After-Tax Net Present Value (“NPV”) @ 8% Discount Rate US$1,200 million
After-Tax Internal Rate of Return (“IRR”) 27.9%
Capital Expenditures US$490.2 million
Cash Operating Costs (per tonne of lithium carbonate) US$2.791
Average Annual Production (lithium carbonate) 35,000
Mine Life 20 years
Payback Period (from commencement of production) 1 year, 8 months

Capital Costs

Description US$ Million
Direct Costs
Evaporation Ponds and Wells $178.4
Plant Facilities and Equipment $62.8
Infrastructure and Others $80.2
Direct Costs Subtotal $321.4
Indirect Costs $88.5
Contingency $80.3
Total Initial Capital Costs $490.2

Operating Costs

Description US$000/yr US$/tonne Li2CO3
(lithium carbonate)
Direct Costs
Chemical Reactives and Reagents $53,934 $1,541
Salt Removal and Transport $23,620 $675
Energy $10,820 $309
Manpower $4,713 $135
Catering and Camp Services $1,659 $47
Maintenance $1,570 $45
Direct Costs Subtotal $96,317 $2,752
Indirect Costs
General and Administration $1,359 $39
Indirect Costs Subtotal $1,359 $39
Production Total Costs $97,677 $2,791

Neo Lithium has reviewed a number of publicly available lithium price forecasts and there are some variations between each source. For the purposes of the PEA, Neo Lithium used the average pricing assumptions as per below:

Lithium Markets and Price

Year 2021 2022 2023 2024 2025 and Long term
1 2 3 4 5
Lithium carbonate 10,869 11,026 11,273 11,601 11,834

Average lithium carbonate pricing estimate over the life of mine is approximately $11,760 per tonne.
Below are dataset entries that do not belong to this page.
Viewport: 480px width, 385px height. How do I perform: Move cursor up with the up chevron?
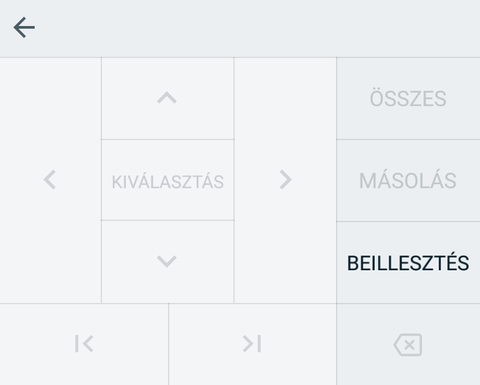[x=167, y=98]
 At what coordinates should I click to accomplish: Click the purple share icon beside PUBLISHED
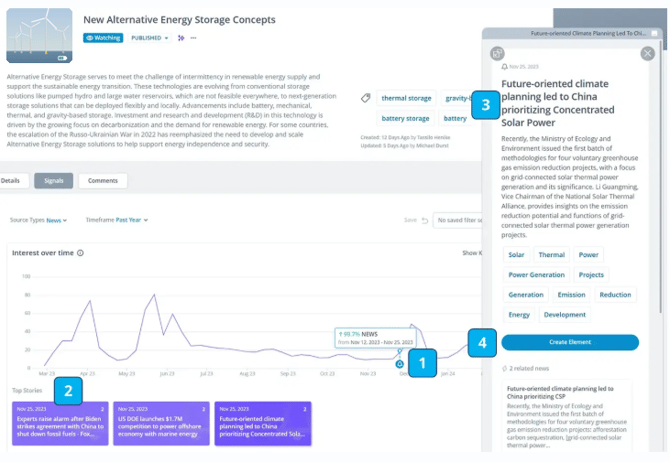coord(181,38)
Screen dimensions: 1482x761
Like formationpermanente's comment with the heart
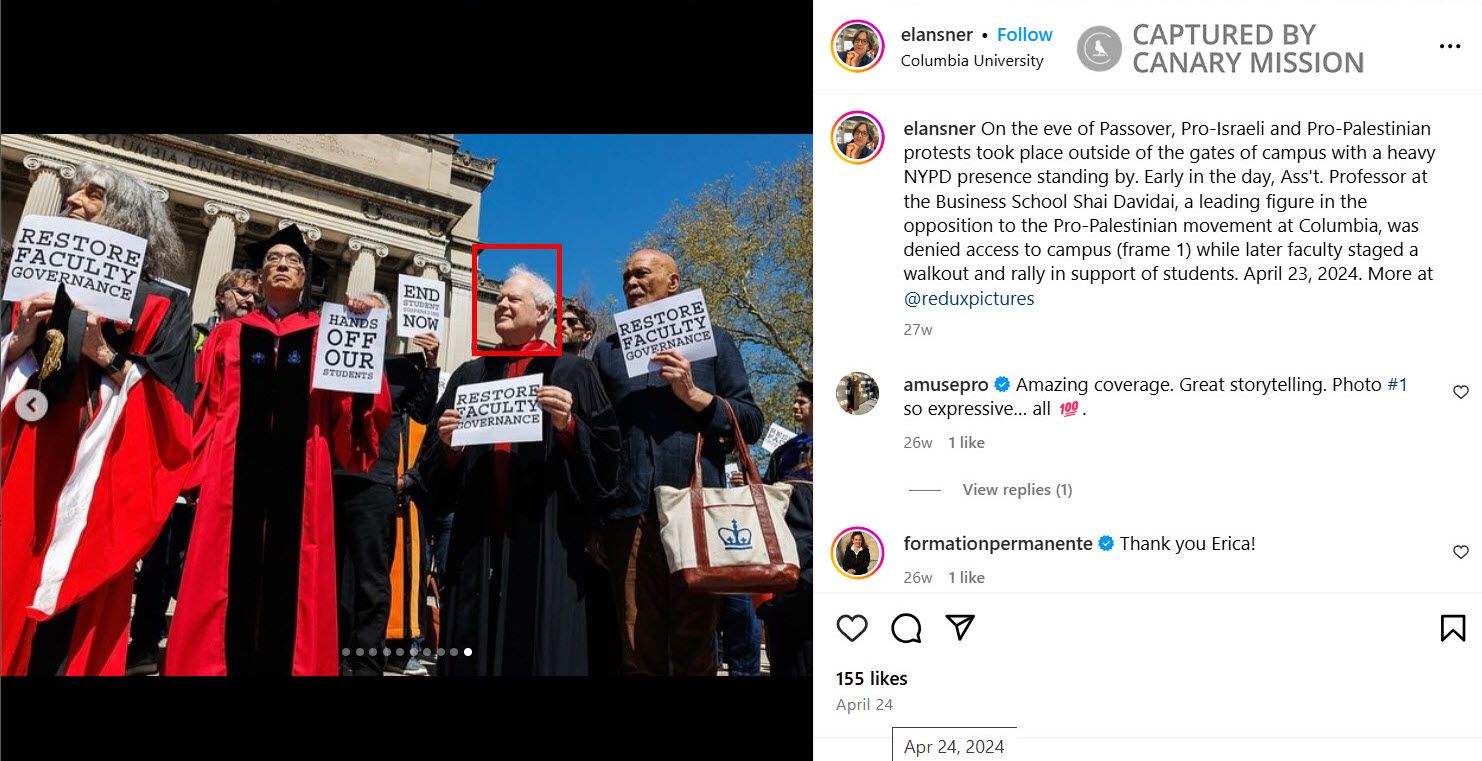[1461, 552]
Base Case Sensitivity Analysis

Discount Rate NPV After Tax US$ Million IRR After Tax NPV Pre Tax US$ Million IRR Pre Tax
6% $1,545 27.9% $2,400 33.7%
8% $1,200 27.9% $1,889 33.7%
10% $933 27.9% $1,495 33.7%

Information about the potential economic viability of the 3Q Project is based on a preliminary economic assessment (“PEA”) described in the Technical Report, and a mineral resource estimate with an effective date of May 23, 2017. The Company has reported an increase in its estimates of mineral resources in a news release dated July 19, 2018 and expects to file an updated technical report with respect to the 3Q Project within 45 days of that date. The Company has not yet completed an economic study of the 3Q Project taking the larger mineral resource estimate into account. While the Company does not expect mineral extraction methods to change as a result of the increased mineral resource estimates, and therefore considers the PEA relevant as a preliminary indication of the potential economic feasibility of the 3Q Project, as a result of the increase in the larger mineral resource estimate and developments in the lithium market from the effective date of the Technical Report to the date hereof, certain economic and other parameters that apply to the PEA may no longer be current. Therefore the Company is, and investors should, treat the PEA only as a relevant preliminary indicator of the economic potential of, and not a current economic assessment of, the 3Q Project, subject to the assumptions and parameters of the PEA.

Qualified Person

The mineral resource estimation was prepared by Geo. Marisa Franciosi using Geosoft Target 9.1 for Arc GIS under the supervision of Dr. Mark King, Ph.D, P.Geo. of Groundwater Insight. Inc, a Qualified Person as defined in NI 43-101.

Randy Pitts, Mining Engineer, Qualified Professional Member (QP) of Mining Metallurgical Society of America (MMSA) is an independent qualified person and has reviewed and approved the disclosure regarding the 3Q Project on PEA.